Reserve Bank of New York, who negotiated the swap line with the Bank of France. As he put it, "As central banks endowed with the privilege of creating money, the Federal Reserve and the Bank of France thus produced out of thin air ... an increase of $100 million of international reserves.”[3] The ease with which the United States and France reached a deal encouraged Martin that the agreement with France could be duplicated with any number of partner central banks, thereby knitting together an informal lending network that would give the United States access to short-term financing denominated in the important currencies of Europe as well as Canada and Japan. Although Martin did not have to seek the approval of Congress to implement the swap deals, he did have to convince his fellow members of the Federal Reserve Board of Governors that the program should be expanded.[4] Some members were skeptical that the swap lines would be effective at protecting the dollar and advocated for a more classical approach to adjustment. Governor Robertson, speaking on behalf of a number of other governors and Fed staff, argued, "There are no gimmicks by which the position of the dollar can be maintained in the world. It would be unwise to resort to devices designed to hide the real problems. The United States must practice what it has long preached about the need for monetary and fiscal discipline.”[5] Moreover, many skeptical members of the board felt that the Treasury, not the central bank, should manage the swap program.

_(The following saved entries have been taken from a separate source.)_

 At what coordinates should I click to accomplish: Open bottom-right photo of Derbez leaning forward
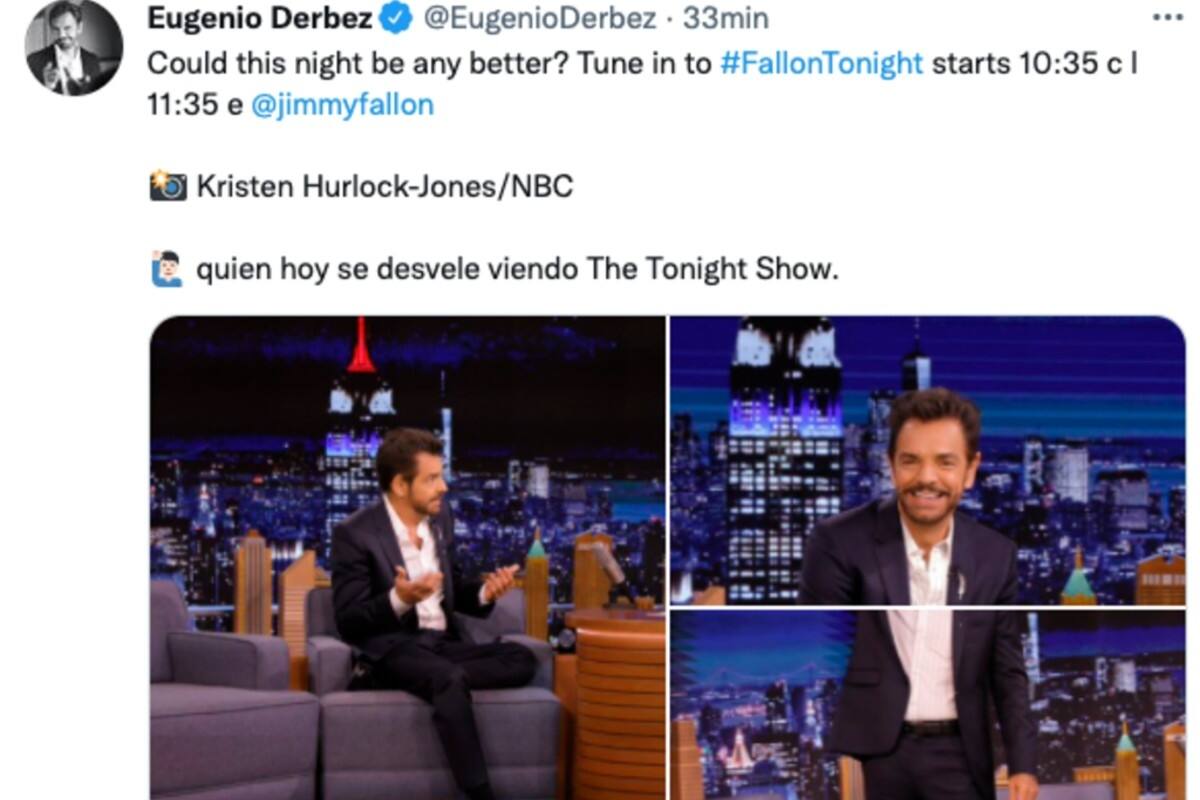[x=928, y=705]
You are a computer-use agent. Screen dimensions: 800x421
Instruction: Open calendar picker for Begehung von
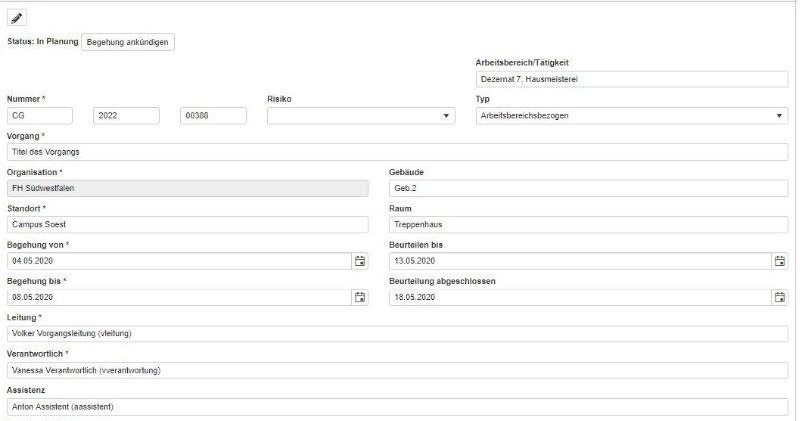359,261
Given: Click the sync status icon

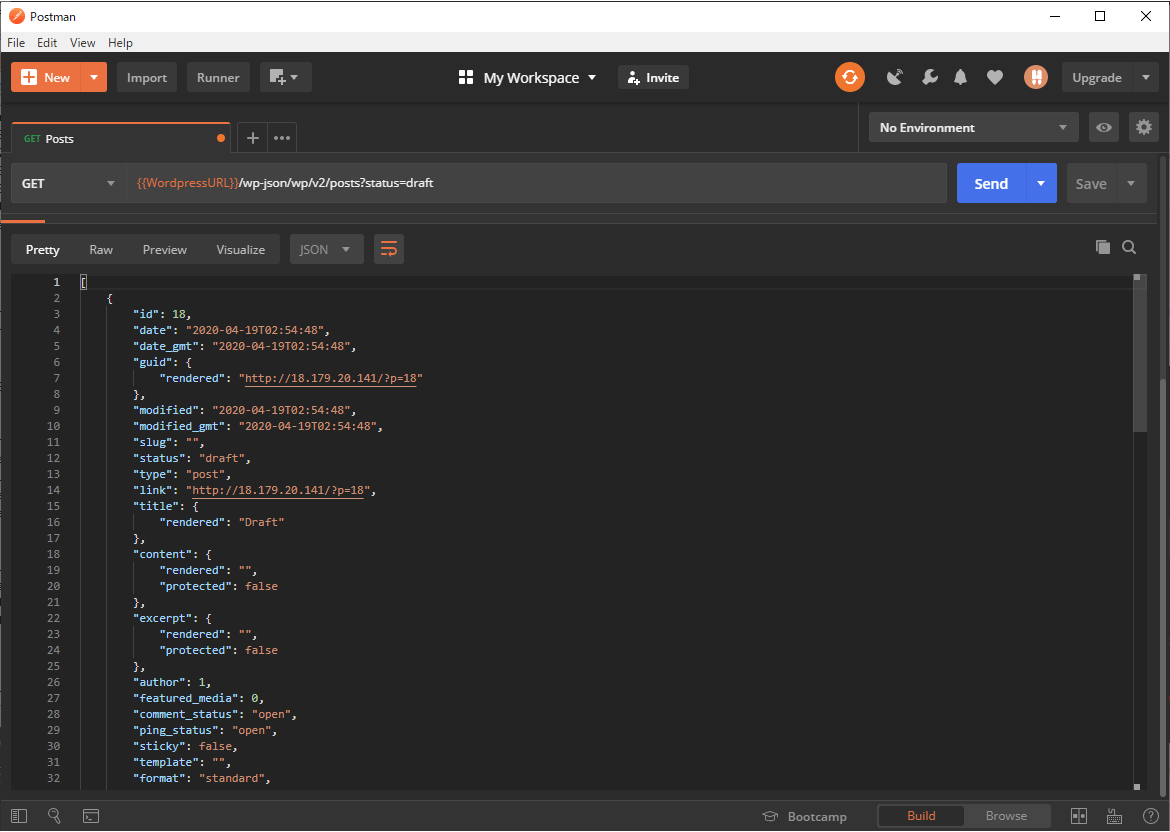Looking at the screenshot, I should [x=850, y=77].
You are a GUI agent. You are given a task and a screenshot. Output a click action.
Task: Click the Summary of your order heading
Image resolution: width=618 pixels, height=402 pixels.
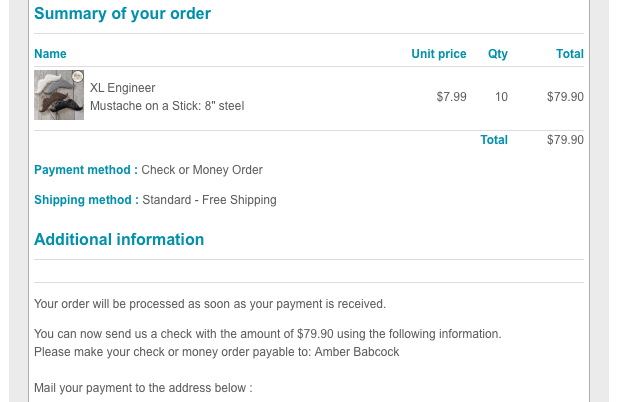tap(122, 14)
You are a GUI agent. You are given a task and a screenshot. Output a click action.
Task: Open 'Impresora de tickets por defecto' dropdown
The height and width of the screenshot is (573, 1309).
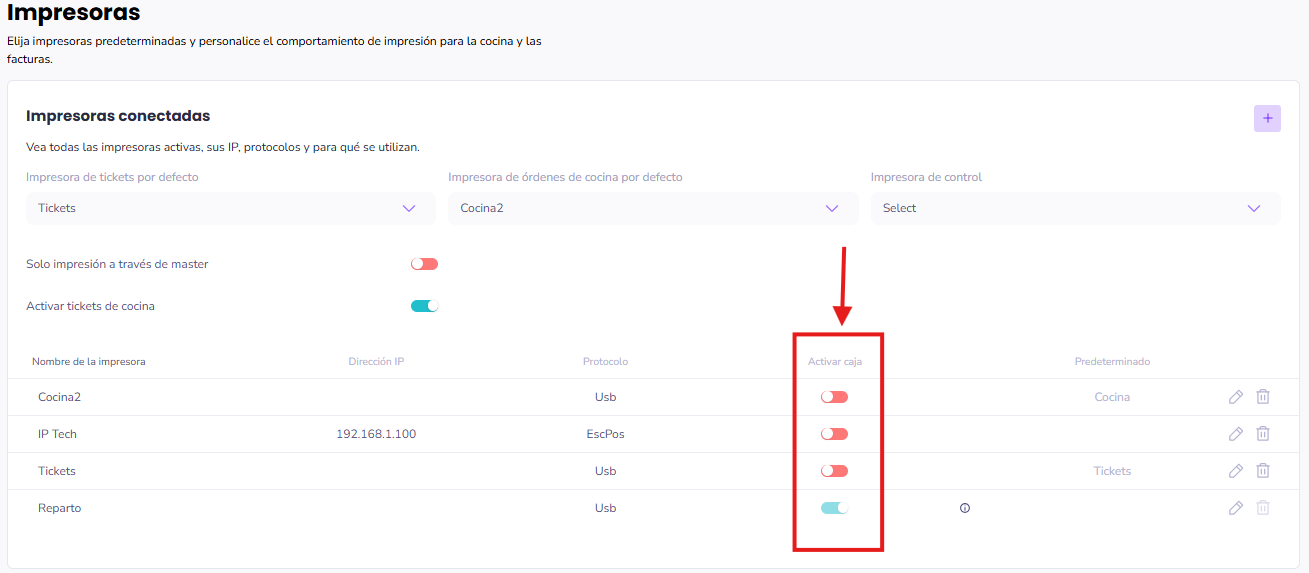230,208
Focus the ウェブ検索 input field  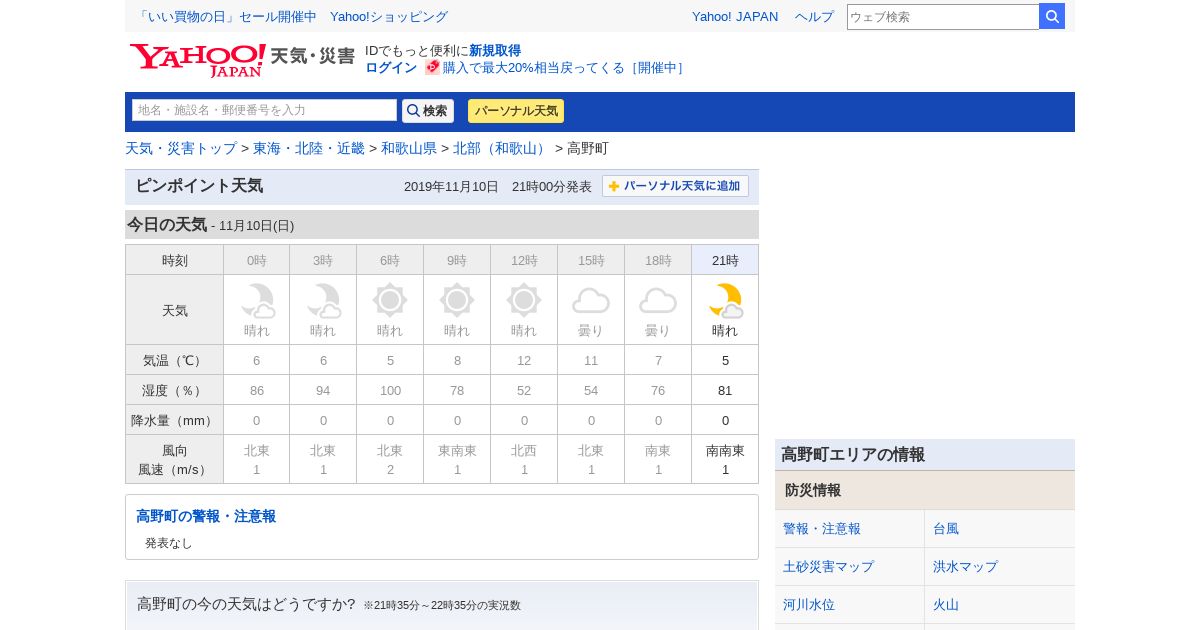coord(942,17)
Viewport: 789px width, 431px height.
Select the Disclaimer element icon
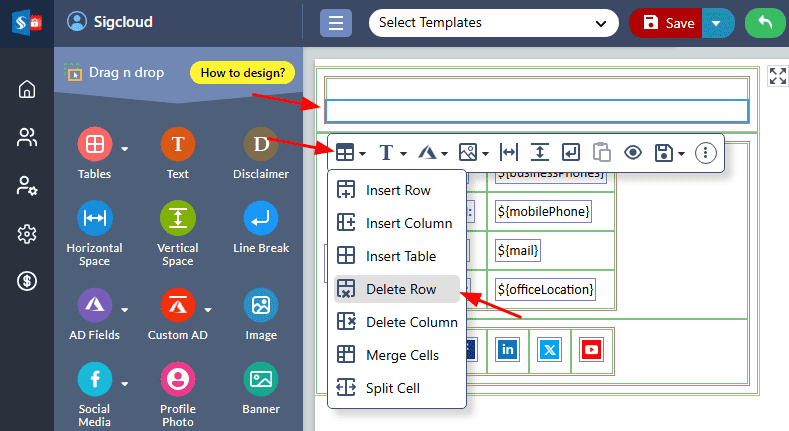click(x=261, y=146)
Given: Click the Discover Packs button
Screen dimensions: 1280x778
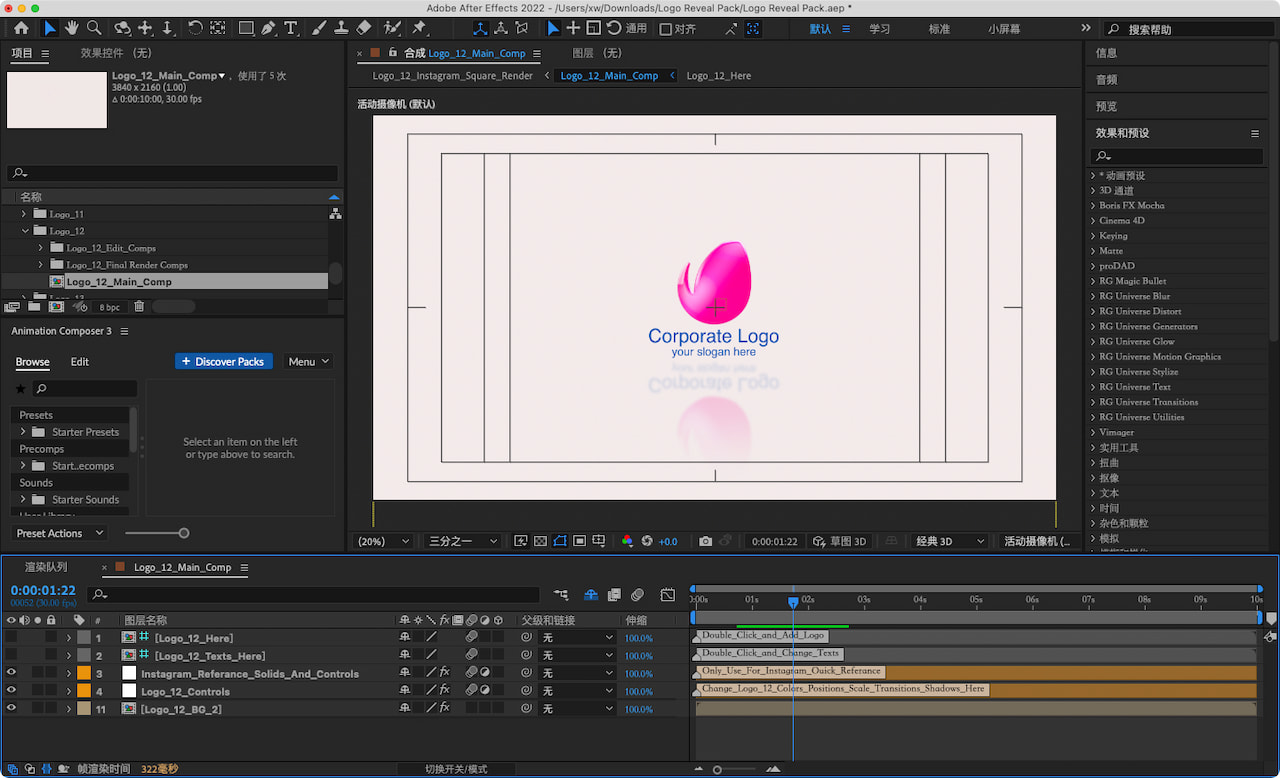Looking at the screenshot, I should coord(224,361).
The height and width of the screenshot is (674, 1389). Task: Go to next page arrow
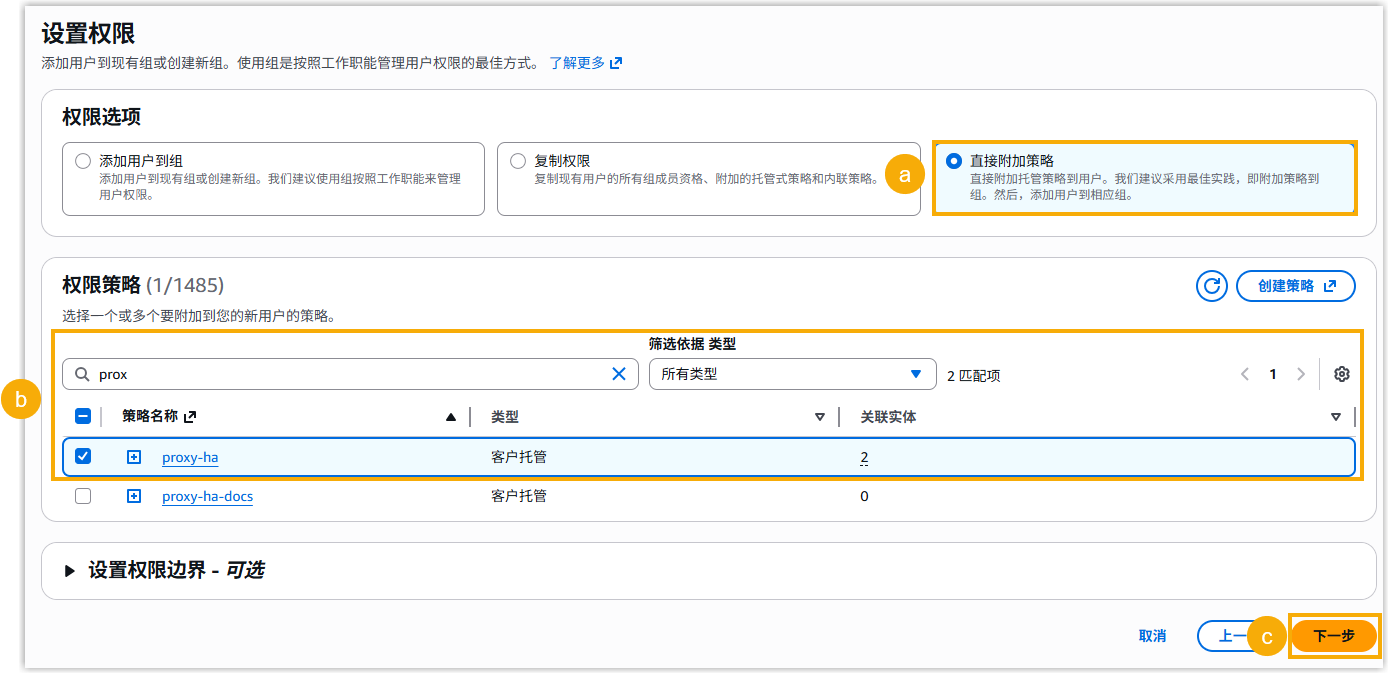(x=1301, y=374)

At this time, Treasury was using its own special cache of foreign currencies that it held in the Exchange Stabilization Fund (ESF) to make forward purchases of dollars in exchange markets. These transactions had a similar structure to the Fed’s swap arrangements. However, the limited resources of the ESF constrained the Treasury. The Fed had the ability to quickly increase the size and number of its swap arrangements almost at will—a distinct institutional advantage that the central bank had over the Treasury. Consequently, the Treasury’s Undersecretary for Monetary Affairs Robert Roosa wrote to the Federal Reserve Board informing the governors that, in the face of a crisis, "only the central bank can make the prompt, smooth

Table 3.2 FEDERAL RESERVE RECIPROCAL CURRENCY SWAP ARRANGEMENTS, 1962-1969 (US DOLLARS, MILLIONS)

Partner

1962

1963

1964

1965

1966

1967

1968

1969

Austria

50

50

50

50

100

100

100

200

Belgium

50

50

100

100

150

225

225

500

Canada

250

250

250

250

500

750

1,000

1,000

UK

50

500

750

750

1,350

1,500

2,000

2,000

France

50

100

100

100

100

100

1,000

1,000

Germany

50

250

250

250

400

750

1,000

1,000

Italy

50

250

250

450

600

750

1,000

1,000

Netherlands

50

100

100

100

150

225

400

300

Switzerland

100

100

50

50

150

350

550

550

BIS

100

150

300

300

400

1,000

1,600

1,600

Japan

150

150

250

450

750

1,000

1,000

Sweden

50

50

50

100

200

250

250

Denmark

100

100

200

Mexico

130

130

130

Norway

100

100

200

Total

900

2,050

2,350

2,800

4,500

7,080

10,505

10,980

adjustments that are called for.”40 In light of Roosa’s letter, the board quickly reversed its position and unanimously supported the program. Martin did not waste any time expanding the program. By the end of 1962, the Fed had negotiated a total often swap lines totaling $900 million—and that was just the beginning. Over the course of the decade, the Fed’s swap program grew to include 13 partner central banks as well as the Bank for International Settlements (BIS) and had expanded to a sizable total of $11 billion. Table 3.2 presents the growth of the swap program from its inception through 1969.41 The totals represent the size of each swap agreement at the end of each year. Totals in bold represent new arrangements; totals in italics represent a change in the size of the swap from the previous year.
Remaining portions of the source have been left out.